[Tasks to perform]
A - According to the scoring plugins page, what score does the Boolean And script give documents that do not contain all the query terms?
B - Carry on the scoring plugins page from the point where it stops.

Word Entity Duet: Scoring Plugins

The Word Entity Duet project includes four scoring plugins, which can be used for queries and defining featuresets. A description of how the score is computed for each plugin and a sample query are provided below.

Boolean And

The Boolean And script scores documents that contain all the query terms with the term frequency of the least frequent query term. Documents that do not contain all the query terms are scored zero.

{
  "query": {
    "function_score": {
      "query": {
        "match": {
          "body": "president sanders"
        }
      },
      "script_score": {
        "script": {
          "source": "booland",
          "lang": "boolandscript",
          "params": {
            "field": "body",
            "query": "president sanders"
          }
        }
      }
    }
  }
}

Boolean Or

The Boolean Or script scores documents with at least one query term with the document term frequency of the most frequent query term. Documents that do not contain any query terms are scored zero.

{
  "query": {
    "function_score": {
      "query": {
        "match": {
          "body": "president sanders"

[Information given]
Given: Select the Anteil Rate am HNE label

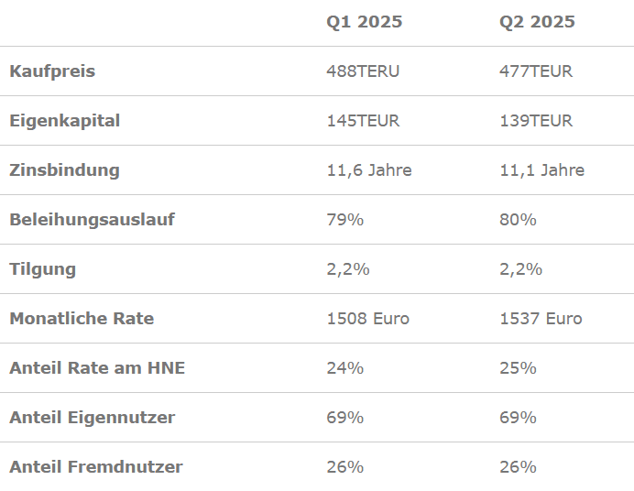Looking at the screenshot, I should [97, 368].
---
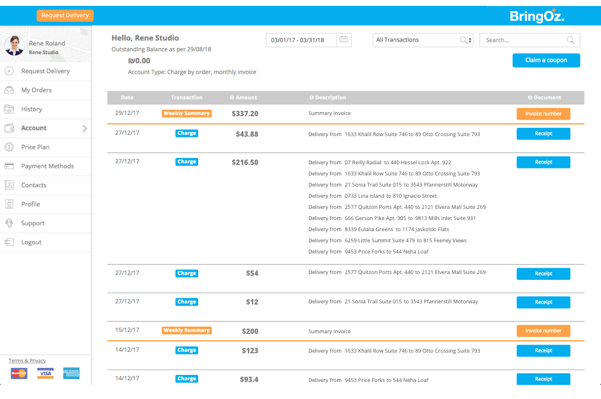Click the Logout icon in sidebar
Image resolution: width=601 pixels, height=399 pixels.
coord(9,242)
==
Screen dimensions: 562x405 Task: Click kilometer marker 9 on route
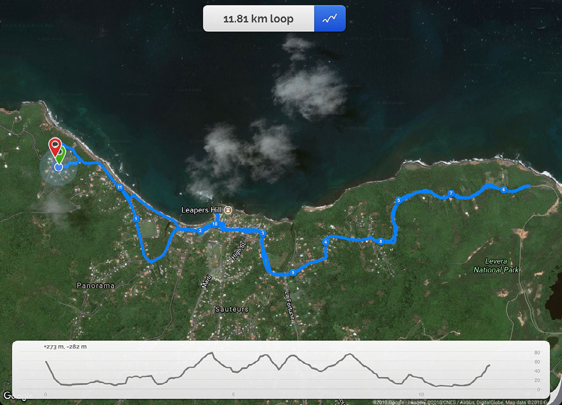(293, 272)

[Written responses]
A - They are scored zero.

B -
        }
      },
      "script_score": {
        "script": {
          "source": "boolor",
          "lang": "boolorscript",
          "params": {
            "field": "body",
            "query": "president sanders"
          }
        }
      }
    }
  }
}

Coordinate Match

The Coordinate Match scoring script scores documents with the number of query terms that are present in the document.

{
  "query": {
    "function_score": {
      "query": {
        "match": {
          "body": "president sanders"
        }
      },
      "script_score": {
        "script": {
          "source": "cm",
          "lang": "cmscript",
          "params": {
            "field": "body",
            "query": "president sanders"
          }
        }
      }
    }
  }
}

Tf-Idf

Tf-idf stands for term frequency-inverse document frequency. To use this plugin, the inverse term frequency for each query term must be computed and passed in as a parameter. The score for each document is the sum of the term frequency times the inverse term frequency for each query term.

{
  "query": {
    "function_score": {
      "query": {
        "match": {
          "body": "president sanders"
        }
      },
      "script_score": {
        "script": {
          "source": "boolor",
          "lang": "boolorscript",
          "params": {
            "field": "body",
            "query": "president sanders"
            "idfs": "0.1 0.2"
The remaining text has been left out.